___ EXCERPTED PASSAGE

I know, i am a bit late in posting it..but anyway something to be proud of..
It was a match made in computer heaven.
The May-December marriage of a young company called Microsoft and business powerhouse IBM would change the landscape of offices and homes across the globe.
August 12 (today) is the 25th anniversary of the IBM personal computer launch, a pairing of MS and DOS, Microsoft and the disk operating system.
"MS-DOS moved computer access from a community measured in thousands to one measured in millions
"It was a key transition from the hobbyist and 'geek' environment to business applications".
Several popular home computers existed before the 1981 IBM PC launch. But the regimented business world considered Apple, Commodore, and Radio Shack's Tandy products "toys."
The IBM stamp of approval on a personal computer changed that mentality for good.
"Almost overnight, with IBM introducing the PC, it became OK to use it for real business applications," said Tycho Howle, CEO of nuBridges in Atlanta, a provider of business-to-business services.

______

▸ **INSTRUCTIONS**
• a. Summarize the post on the IBM PC anniversary in two sentences.
• b. Return the stretch of the IBM PC anniversary post from "The May-December marriage" through "mentality for good.", copied word for word.
• c. Write the next part of the post on the IBM PC's 25th anniversary, picking up after its final sentence.

___ DATA PROVIDED

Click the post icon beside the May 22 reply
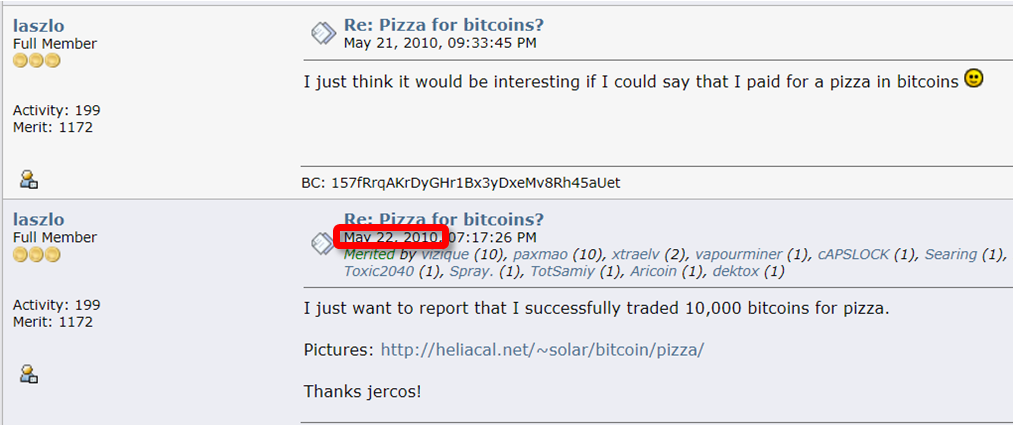This screenshot has width=1013, height=425. (322, 244)
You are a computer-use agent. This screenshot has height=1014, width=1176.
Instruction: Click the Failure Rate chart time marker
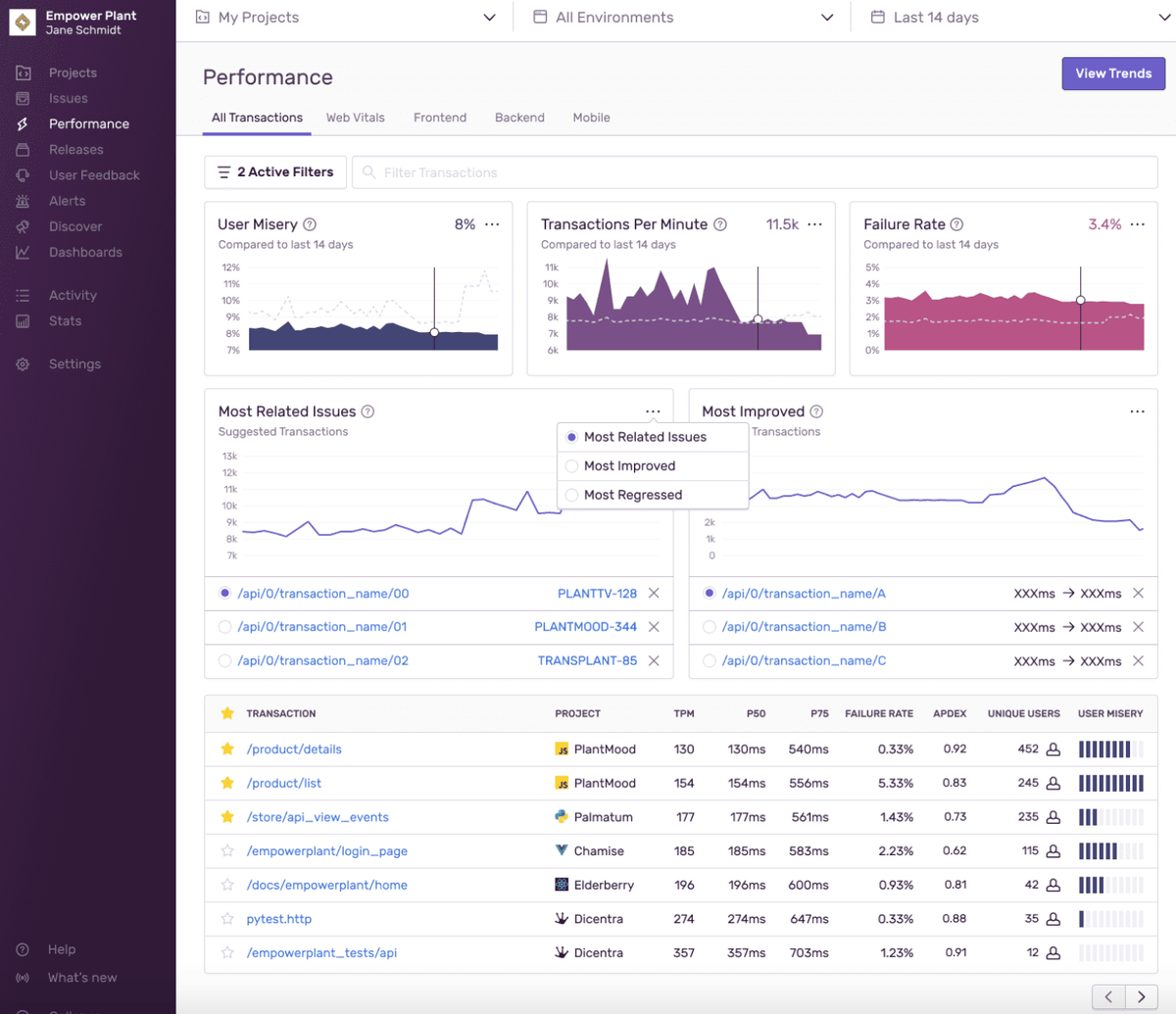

______

▸ **RESULTS OF THE TASKS**
• a. The IBM personal computer, launched in 1981 with Microsoft's disk operating system, reached its 25th anniversary on August 12. Earlier home computers from Apple, Commodore and Tandy were considered toys by the business world, but IBM's stamp of approval made personal computers acceptable for real business applications.

• b.
The May-December marriage of a young company called Microsoft and business powerhouse IBM would change the landscape of offices and homes across the globe.
August 12 (today) is the 25th anniversary of the IBM personal computer launch, a pairing of MS and DOS, Microsoft and the disk operating system.
"MS-DOS moved computer access from a community measured in thousands to one measured in millions
"It was a key transition from the hobbyist and 'geek' environment to business applications".
Several popular home computers existed before the 1981 IBM PC launch. But the regimented business world considered Apple, Commodore, and Radio Shack's Tandy products "toys."
The IBM stamp of approval on a personal computer changed that mentality for good.

• c.
Howle remembers with fondness his first desktop PC."In 1981 I had an IBM PC, two-floppy system," Howle said."To give young people these days a comparison: It would take 10 of those floppy disks to be able to hold the music that is on one MP3 song," he said.
A floppy disk is a thin, plastic disk that was coated with a magnetic substance used to store data. Earliest disks were 8 inches wide, more efficient disks shrunk to 5 1/4 inches, then 3 1/2 inches. Unlike a CDs or DVDs of today, the disks were floppy, or flexible.
IBM, the 800 pound gorilla of the business world at the time, flooded trade papers and television with promises that this new device would provide "smoother scheduling, better planning, and greater productivity."
Early '80s status symbol, the first available PCs cost between $1,600 and $6,000. Little about this early version was user, but that has changed considerably over time and they are much cheaper now.
Long live the PC........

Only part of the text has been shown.